How are signers identified?
Identifying the signer’s key in a PDF signature: how does that work?Identifying the signer’s key in a PDF signature: how does that work?
Signer identification in CMS
People who've worked with me will undoubtedly know that I'm a zealous advocate for the Cryptographic Message Syntax (CMS), defined in RFC 5652. CMS is the spiritual successor to PKCS #7, and is sometimes still referred to as such. The SignedData
type in CMS is particularly popular in all sorts of digital signing schemes, where it's used as a vehicle to encode a "raw" signature together with the relevant metadata necessary to understand it. PDF is part of the CMS club too: virtually everyone uses CMS SignedData
objects to encode signatures in PDF documents nowadays 1.
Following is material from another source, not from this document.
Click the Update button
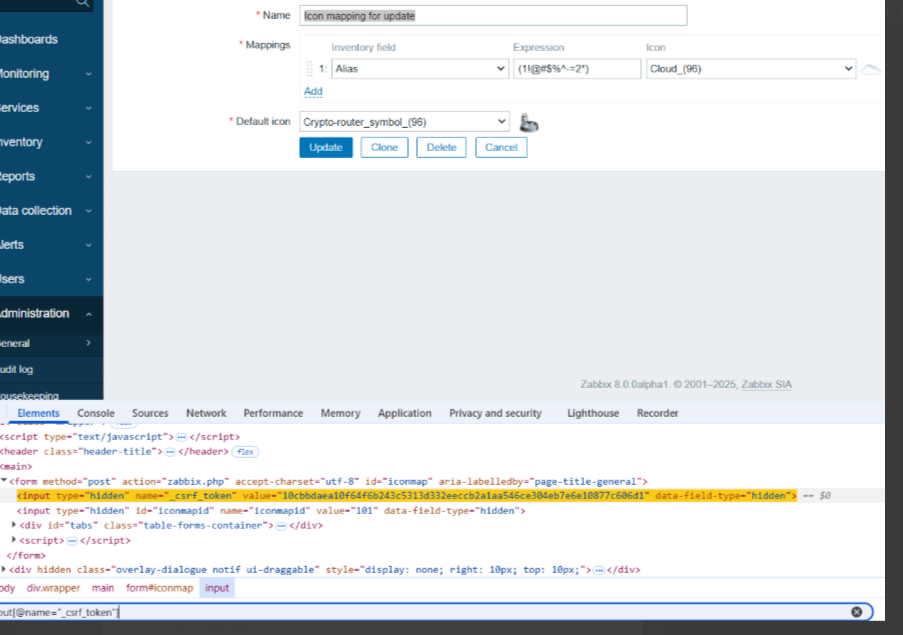Viewport: 903px width, 635px height. click(x=326, y=147)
But let's not get ahead of ourselves too much: we're still talking about CMS. The design philosophy of CMS (as interpreted by yours truly — don't put too much stock in that) is one of maximal extensibility: the CMS specification itself makes relatively few assumptions about what people put in. As far as SignedData
is concerned, the specification only prescribes how to correctly encode SignedData
objects, and sets out some basic validation rules. The idea is that other standards can then profile CMS to obtain a subset that's more appropriate for their use cases.
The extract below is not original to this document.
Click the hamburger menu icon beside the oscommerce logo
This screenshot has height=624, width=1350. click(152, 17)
One of the things that CMS does not do (by default) is to pin the signature to a specific certificate. This is actually a fairly common misconception. From a mathematical point of view, the signature validation procedure doesn't really care about certificates, it only needs to know the signer's public key. There can be more than one certificate made out to the same public key, for any number of reasons. The certificate is only relevant to verify the binding between a key and its owner, which is a different problem entirely. However, it's important to note that some profiles of CMS do pin the signature to a specific certificate 2. That requires a separate mechanism and the security concerns it addresses are beyond the scope of this post.
So, how does CMS identify signers? To answer that question, we need to take a look at some definitions from RFC 5652.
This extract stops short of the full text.